The basic color is dark reddish-brown to yellow-brown. The upper surface is covered in chromatophores, which allow the squid to change colors. In order to move, water inside the mantle cavity is expelled through the funnel (siphon) by muscular contraction of the mantle walls. To catch fast-moving prey, the contraction is vigorous, directing a jet of water backwards through the funnel. To escape a predator, the funnel is directed forward, and the squid shoots water backwards at great speeds. The siphon can also emit a cloud of ink, a melanin-rich mixture which is stored in an ink sac near their gut. The expulsion of this ink is used to distract and daze predators. The Atlantic Brief Squid is common in the nektonic community and assumed to be important prey for carnivorous fishes, as well as adult squid, which will occasionally exhibit cannibalistic tendencies toward juveniles. Feeding habits change as they mature. Small squid feed on benthic crustaceans, small fish or fry, and large squid feed on schooling species of fish, such as Bay Anchovies and Silversides. When in captivity, they can survive well on grass shrimp and small fishes such as killifish, livebearers, and Sheepshead Minnow.

=== Reproduction ===
The hectocotylus arm is used to transfer spermatophores into the female reproductive organ. The posterior end of the female's mantle is occupied by a pair of white nidamental glands, which secrete the material from which the egg capsule is formed. Eggs are deposited in a gelatinous capsule and attached to the sea bed. The large-yolked eggs hatch into fully formed miniature versions of the parent squid.
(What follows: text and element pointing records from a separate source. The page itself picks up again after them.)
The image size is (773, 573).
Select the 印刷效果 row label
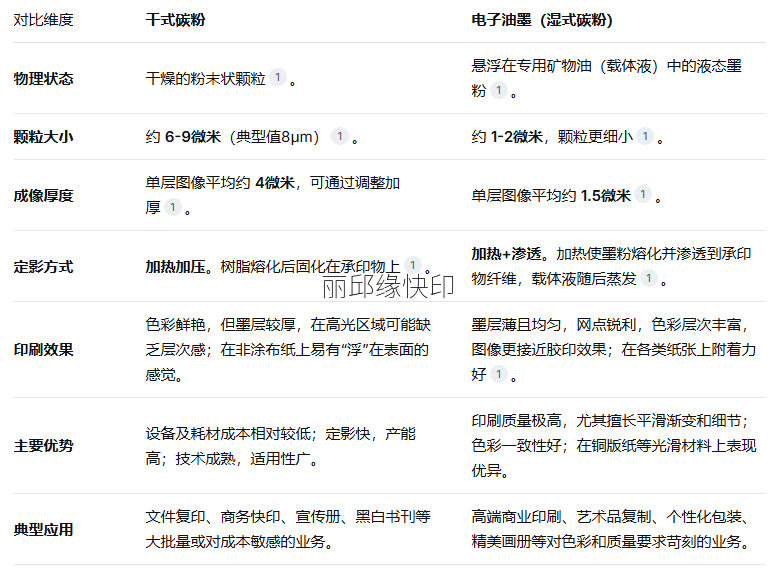(43, 350)
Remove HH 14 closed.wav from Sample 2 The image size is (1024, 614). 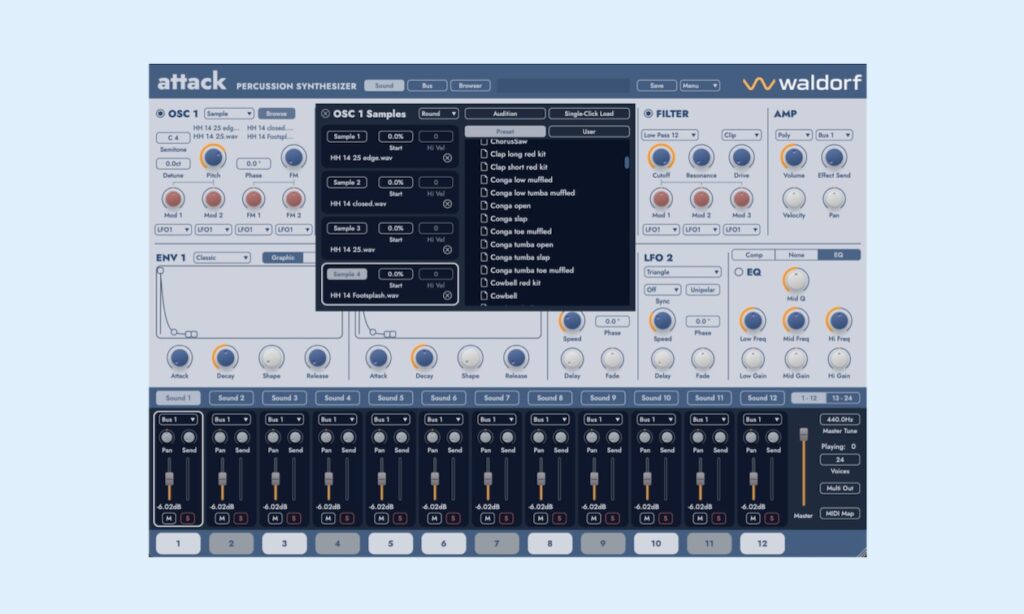447,203
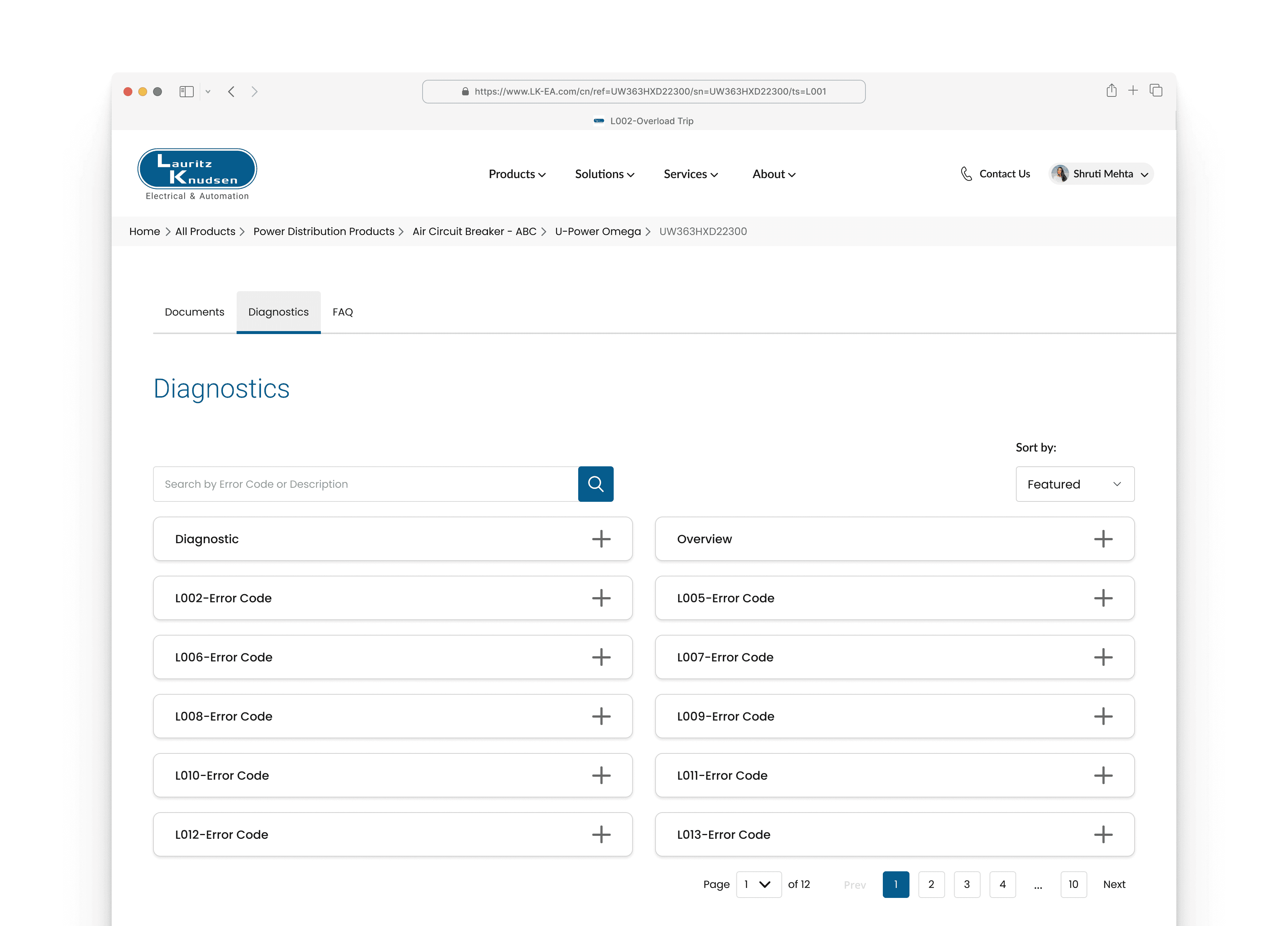Open the Products navigation menu

(517, 174)
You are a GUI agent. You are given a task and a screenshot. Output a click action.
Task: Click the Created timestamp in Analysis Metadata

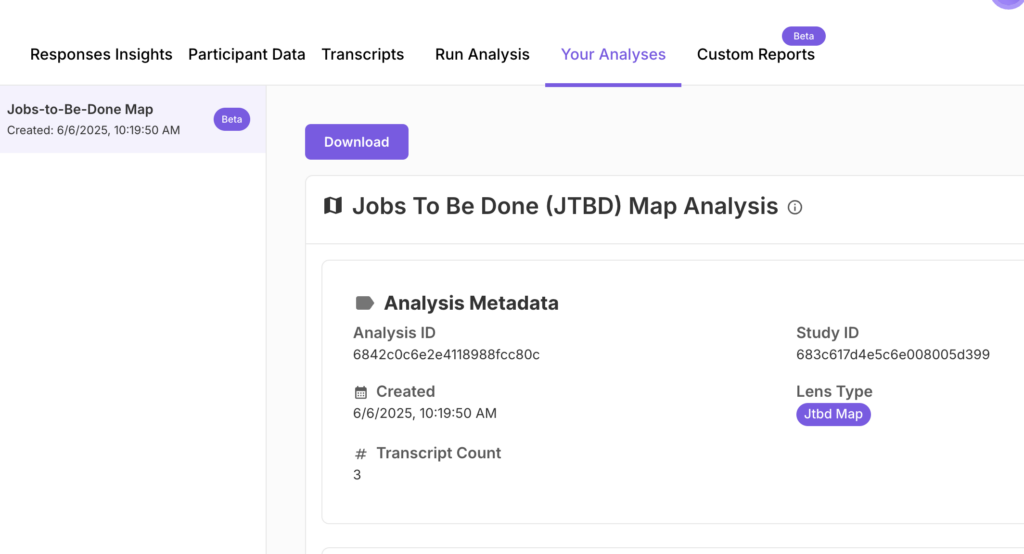point(424,413)
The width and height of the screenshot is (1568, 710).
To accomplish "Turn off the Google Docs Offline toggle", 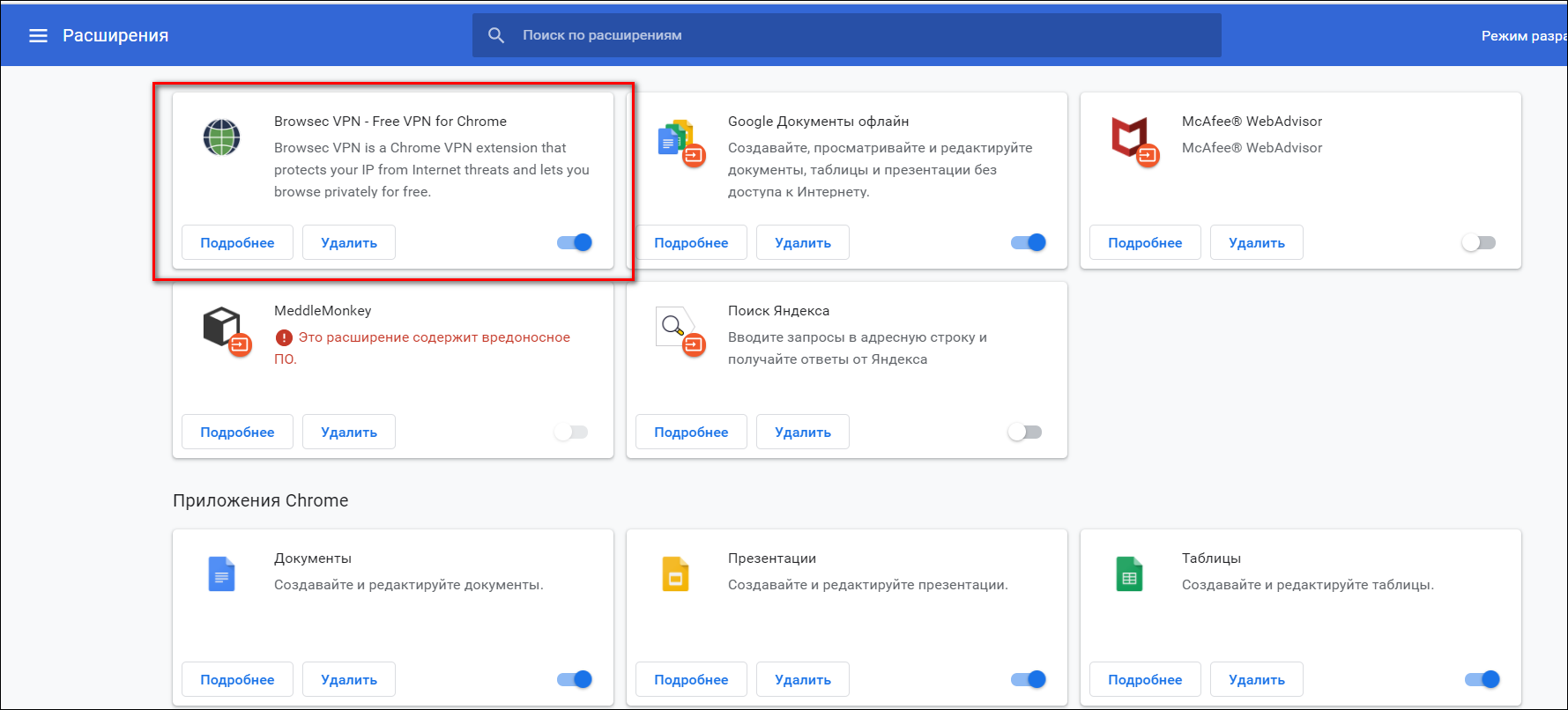I will [x=1029, y=242].
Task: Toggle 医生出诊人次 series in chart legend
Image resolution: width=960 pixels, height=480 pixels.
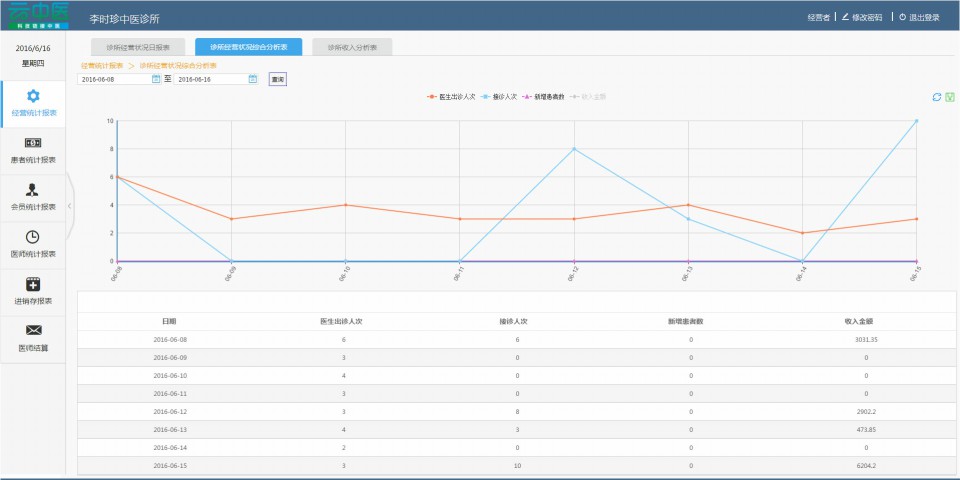Action: tap(451, 97)
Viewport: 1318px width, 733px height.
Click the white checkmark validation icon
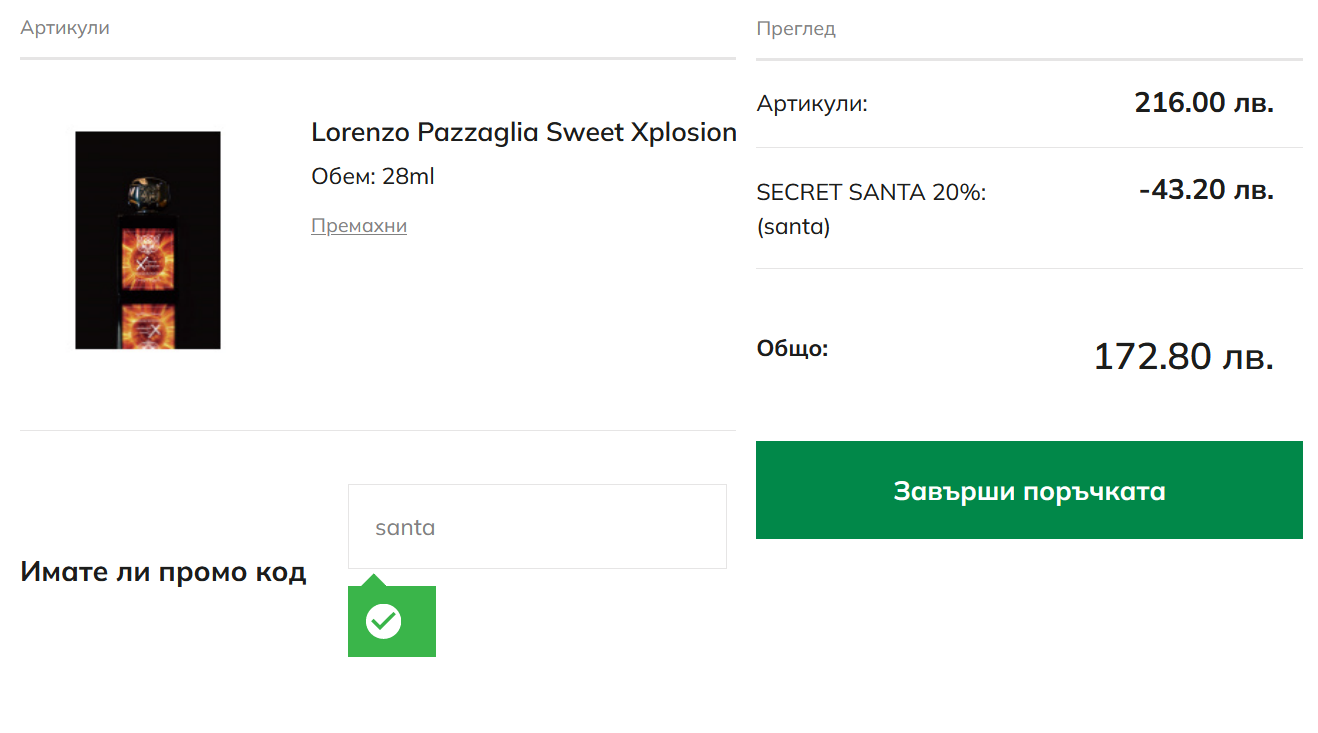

==Distribution and Habitat==
The Atlantic brief squid occurs most frequently in shallow waters along the eastern seaboard of the United States as far north as Delaware. They have also been found in Argentina, Brazil, the British Virgin Islands, Colombia, Mexico, Panama, Puerto Rico, Suriname, Trinidad and Tobago and Venezuela. They are more abundant in mud bottoms rather than sand bottoms within inlets, commonly at depths of 8.9 to 26.5 m. The Atlantic brief squid is unique among cephalopods as an osmoconformer, meaning that their body salinity matches that of ambient water salinity. They are known to tolerate low salinity levels, down to about half normal marine salinity (17.9‰), but only slightly lower salinities (16.5‰) kill it in about 48 hours. Their tolerance is regarded as exceptional among cephalopods.